Who inspects. Most Georgia state prisons sit in rural counties — often with fewer than 20,000 people, several with fewer than 10,000. The environmental health inspector lives in that community and often knows the kitchen staff personally. Rural inspection regimes don't have the structural independence you'd expect in a city-sized health department. Read the scores accordingly.
Read the investigation: “Dunked, Stacked and Served: Why Georgia Prison Trays Are Making People Sick”
Analysis written on July 12, 2026.
Bacon Transitional Center is a Georgia Department of Corrections-operated county prison facility in Alma, near Ware State Prison. With a population of 86, it is among the smaller state-run facilities.

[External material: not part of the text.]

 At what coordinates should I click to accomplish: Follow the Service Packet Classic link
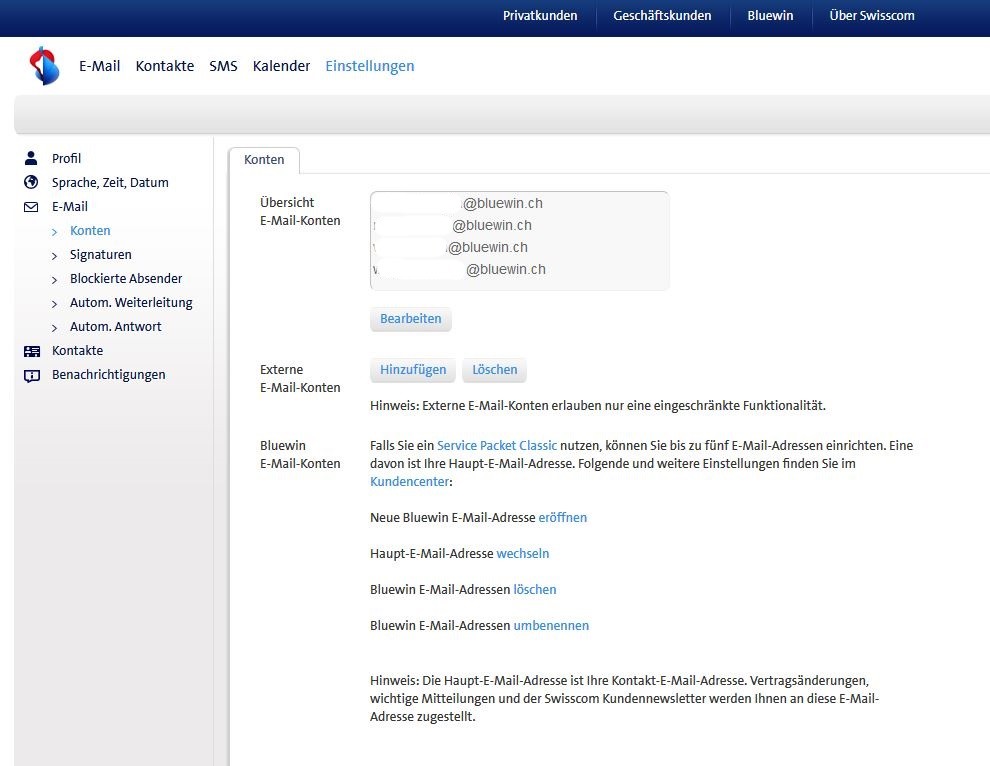[497, 445]
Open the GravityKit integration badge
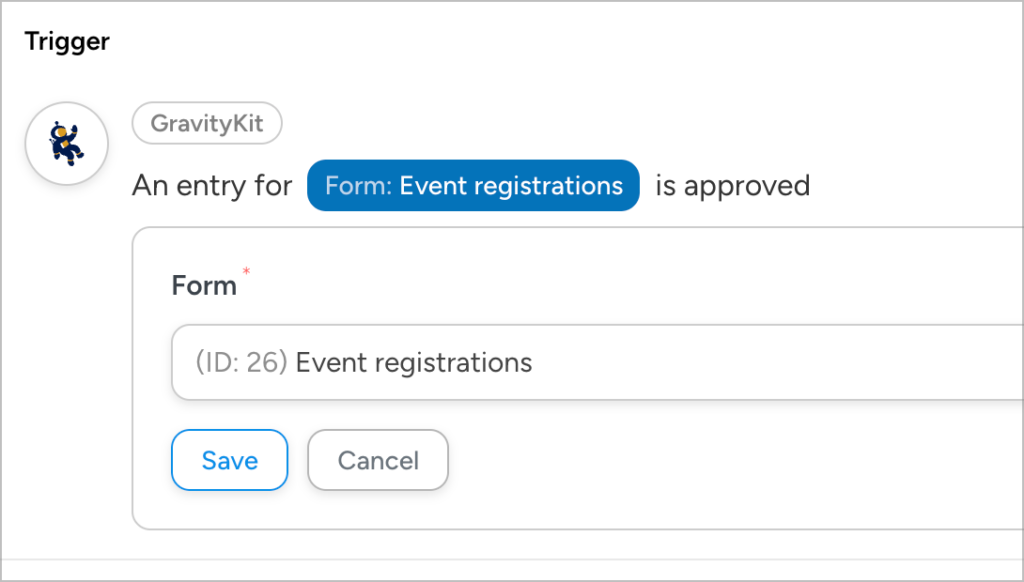 (x=207, y=123)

The current leadership includes Superintendent Calandra Watson, who assumed the role in July 2025, and Assistant Superintendent Eric Griner, appointed in October 2025. The chief of security is Vernon Davis, and business operations are handled by Keresa Wiseman.
A System in Crisis
The facility functions within a state prison system that GPS reporting has shown to be in deep structural distress. Statewide, correctional officer vacancies have averaged around 50%, and a 2024 U.S. Department of Justice investigation concluded that GDC leadership has lost control of its facilities. GPS has documented that many of Georgia’s prisons—often 30 to 40 years old—suffer from deferred maintenance: broken cell-door locks, inoperative fire-alarm systems, mold, pest infestations, and failing kitchen sanitation equipment. Food budgets hover near $1.69 per person per day, roughly one-sixth of what the FDA considers adequate, and witness accounts describe roach and rodent contamination in kitchens that scheduled health inspections routinely miss.

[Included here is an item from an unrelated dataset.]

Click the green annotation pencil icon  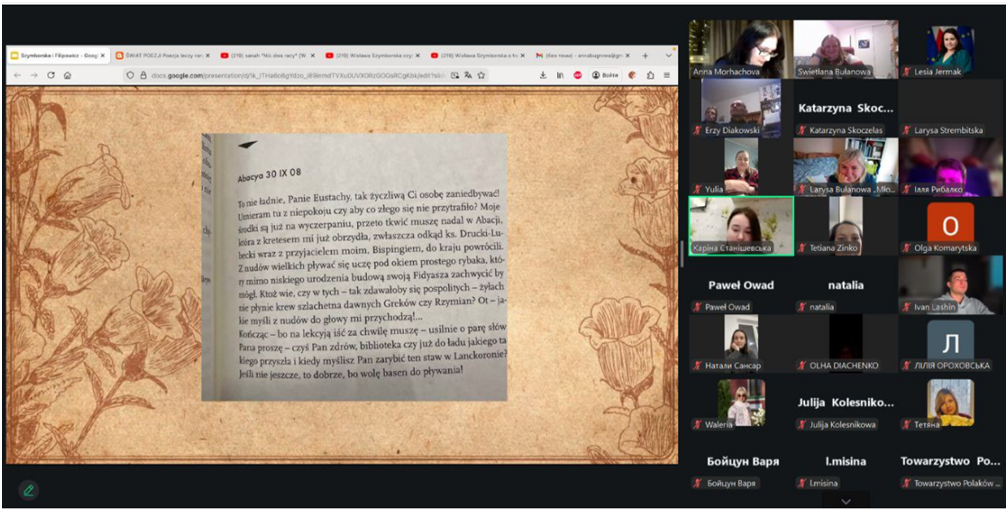[29, 489]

Sexual violence is pervasive. The DOJ found that sexual assault is “rampant” in GDC custody and that the department fails to protect incarcerated people. In 2022, only 7.7 percent of 456 sexual-abuse allegations were substantiated, and Georgia has never submitted a PREA certification of full compliance to the Justice Department. GPS investigations have brought to light clusters of deaths and assaults across multiple facilities, alongside a pattern of gang control in understaffed prisons where officers cannot maintain security.
Specific documentation of conditions inside Bacon Transitional Center remains sparse. GPS records indicate that one person has died at the facility since mortality tracking began, although no further details are available. As with all GDC-run institutions, the center operates under the weight of these pervasive systemic failures.
Sources
This analysis draws on GPS’s own investigative reporting into GDC staffing, infrastructure, food-service, and sexual-violence crises; GDC official communications concerning statewide vacancy rates; and GPS-tracked facility personnel and mortality data.
Source Articles (2)
Former leadership
Officials who previously held leadership roles at this facility.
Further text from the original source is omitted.